Priscilla Chiu
Hong Kong Monetary Authority
I.
INTRODUCTION
When Hong Kong revived the currency board arrangements in October
1983, it faced a financial world that was vastly different from that earlier in the century when currency boards flourished in British colonies and protectorates.1 Bank deposits had taken over currency notes as the predominant medium of exchange.
Capital
mobility had been significantly enhanced: large sums of money could be transferred across national borders within a fraction of a second. Moreover, following the demise of the Bretton Woods system, most major industrialised economies had floated their currencies, and sharp volatility was seen in the international foreign exchange market from time to time. Furthermore, indigenous banks had grown along with foreign banks, requiring more attention to issues such as the provision of support as a lender of last resort. Hong Kong presents an interesting case study not only because it has a relatively long history in operating a modern-day currency board. The structure of the economy, characterised by a high degree of openness, complete absence of exchange controls, and sizeable financial flows, makes it particularly prone to challenges of the present-day financial system. Our experience in tackling these problems may be of relevance to other currency board economies.
☆ ☆ ☆ ☆ ☆ ☆ ☆
* **SHORT EXERCISE A**: Please rewrite the rows starting at the line containing "1033x565 pixels." and ending at the line containing "the 交互 properties", changing "properties" to "settings" and leaving everything else unchanged.
The rows that follow are unrelated to the passage on Hong Kong's currency board.
☆ ☆ ☆ ☆ ☆ ☆ ☆
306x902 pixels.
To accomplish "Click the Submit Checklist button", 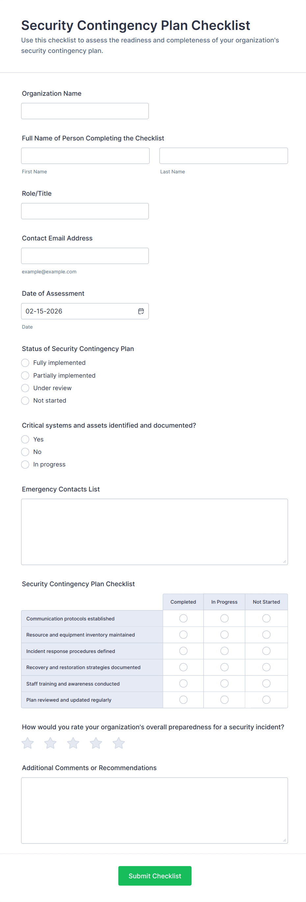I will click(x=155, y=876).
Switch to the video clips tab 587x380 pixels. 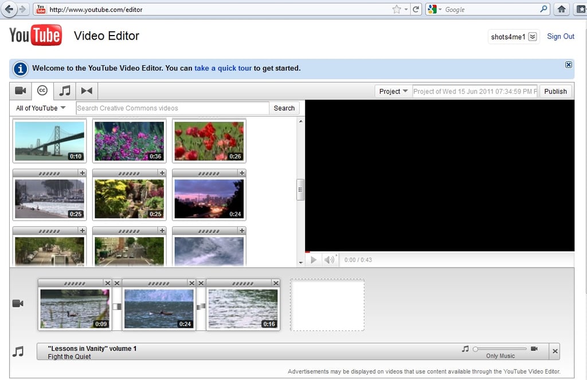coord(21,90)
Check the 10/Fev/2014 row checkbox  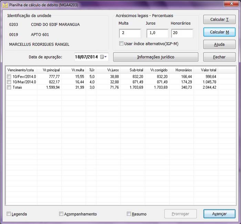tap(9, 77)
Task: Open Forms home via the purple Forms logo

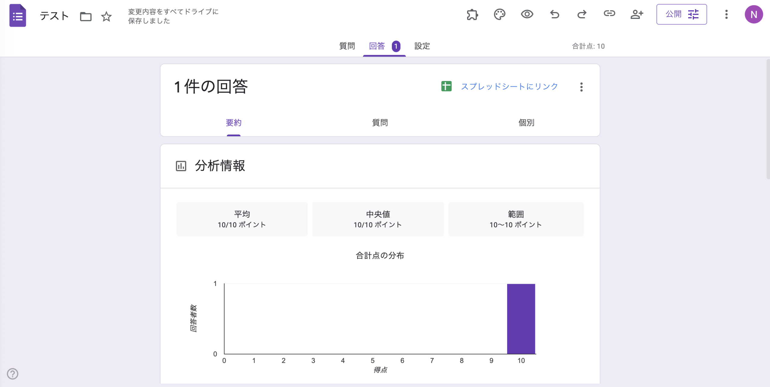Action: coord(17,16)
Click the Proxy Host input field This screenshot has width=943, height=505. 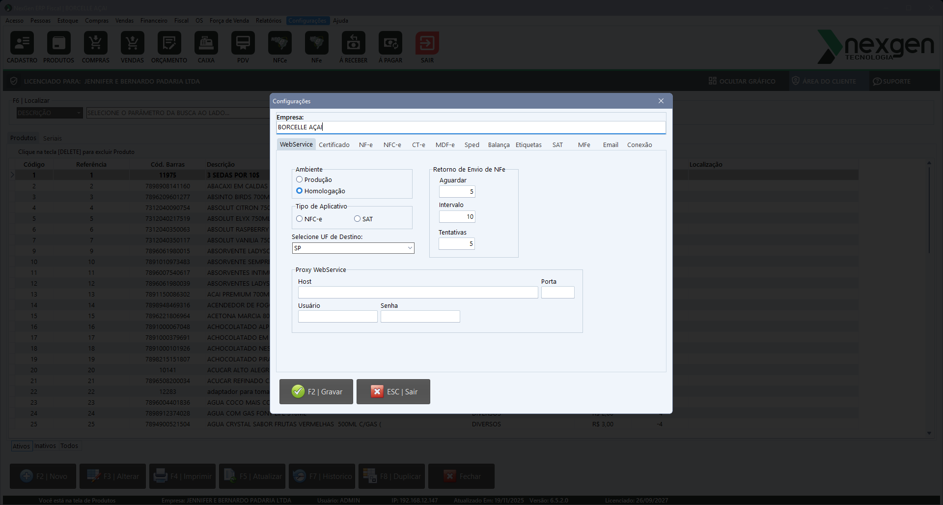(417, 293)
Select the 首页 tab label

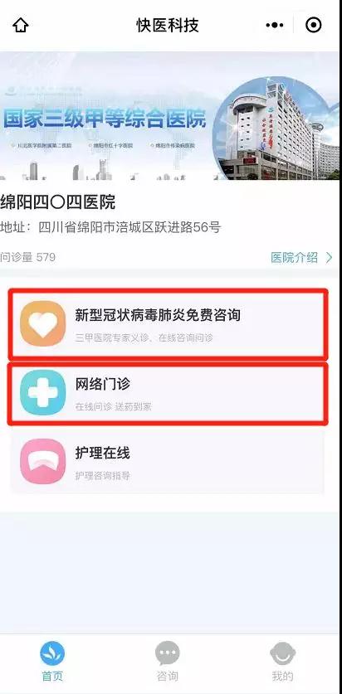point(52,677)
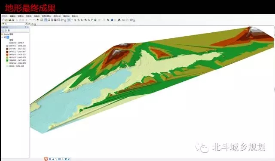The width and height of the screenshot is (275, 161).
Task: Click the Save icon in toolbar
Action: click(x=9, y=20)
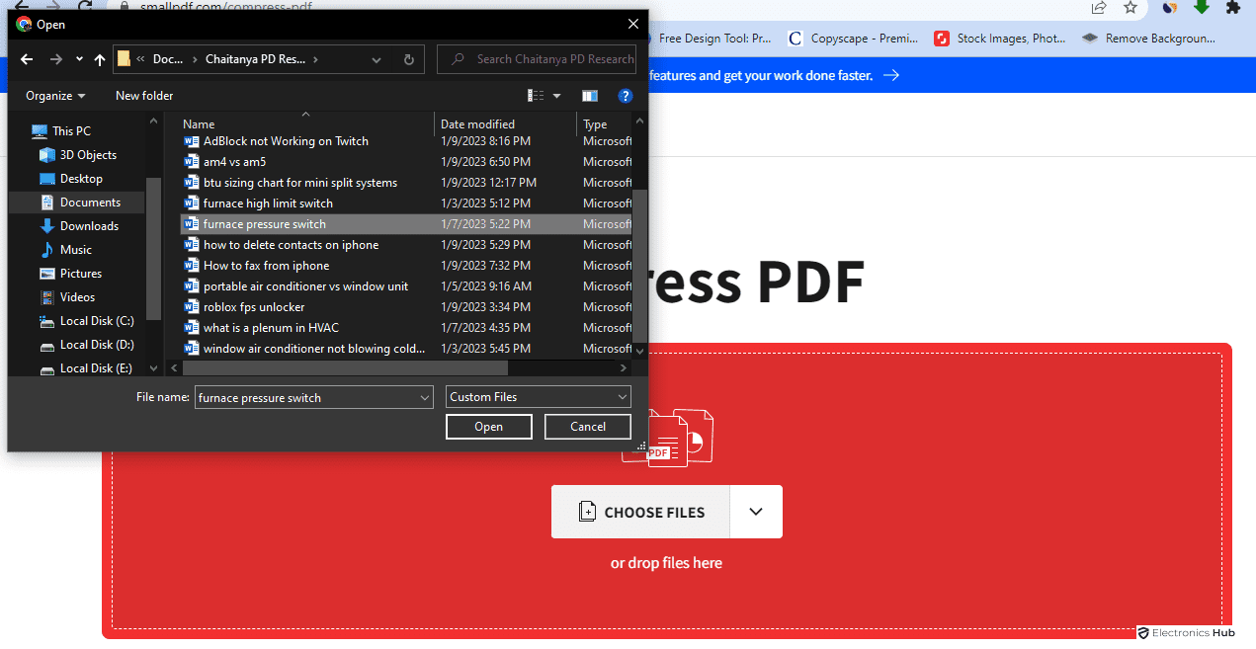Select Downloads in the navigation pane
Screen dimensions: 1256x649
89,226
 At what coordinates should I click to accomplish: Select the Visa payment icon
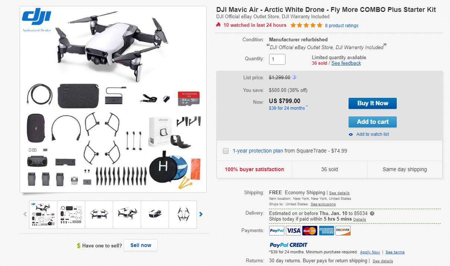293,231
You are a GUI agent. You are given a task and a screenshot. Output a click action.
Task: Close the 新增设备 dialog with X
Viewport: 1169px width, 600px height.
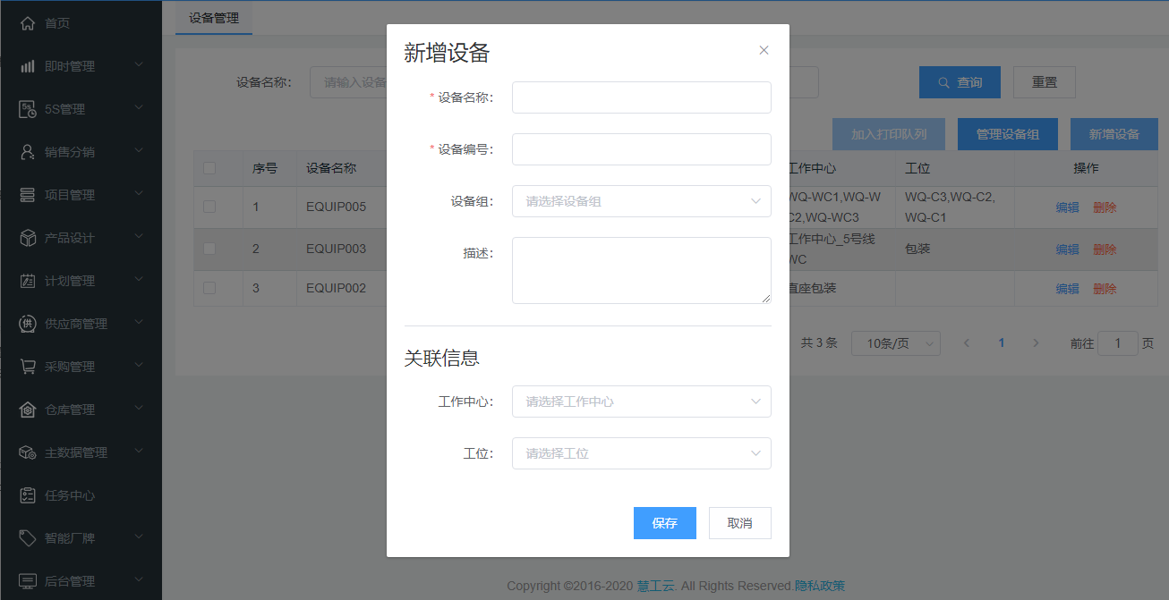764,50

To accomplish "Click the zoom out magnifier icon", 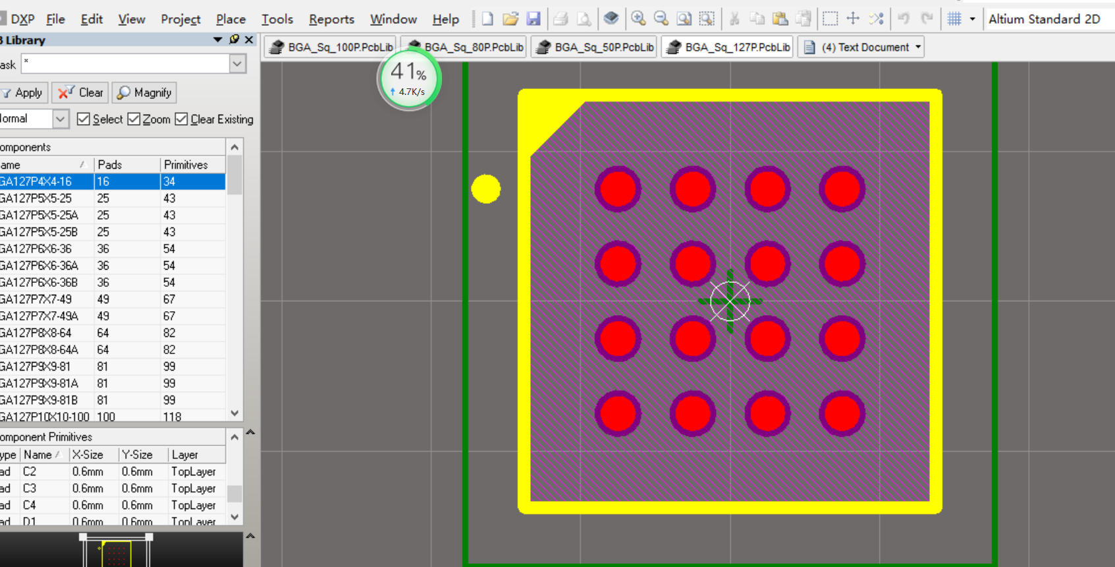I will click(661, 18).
☆ ☆ ☆ ☆ ☆ ☆ ☆
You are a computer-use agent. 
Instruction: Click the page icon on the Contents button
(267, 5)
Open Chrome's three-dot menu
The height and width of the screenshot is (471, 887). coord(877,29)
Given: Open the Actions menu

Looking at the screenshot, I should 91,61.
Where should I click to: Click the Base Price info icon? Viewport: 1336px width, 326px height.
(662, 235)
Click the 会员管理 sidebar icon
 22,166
☆ ☆ ☆ ☆ ☆ ☆ ☆
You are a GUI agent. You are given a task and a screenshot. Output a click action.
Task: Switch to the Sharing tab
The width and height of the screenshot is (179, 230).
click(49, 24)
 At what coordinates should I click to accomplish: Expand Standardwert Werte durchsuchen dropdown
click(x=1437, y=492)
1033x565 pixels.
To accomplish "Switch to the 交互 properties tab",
☆ ☆ ☆ ☆ ☆ ☆ ☆
* **SHORT EXERCISE B**:
Answer these questions from the passage on Hong Kong's currency board:
(i) In what month and year did Hong Kong revive the currency board arrangements?
(ii) What had taken over from currency notes as the predominant medium of exchange?
(iii) After the demise of which system did most major industrialised economies float their currencies?

* **CORRECT ANSWER A**:
1033x565 pixels.
To accomplish "Switch to the 交互 settings tab",

* **CORRECT ANSWER B**:
(i) October 1983
(ii) Bank deposits
(iii) The Bretton Woods system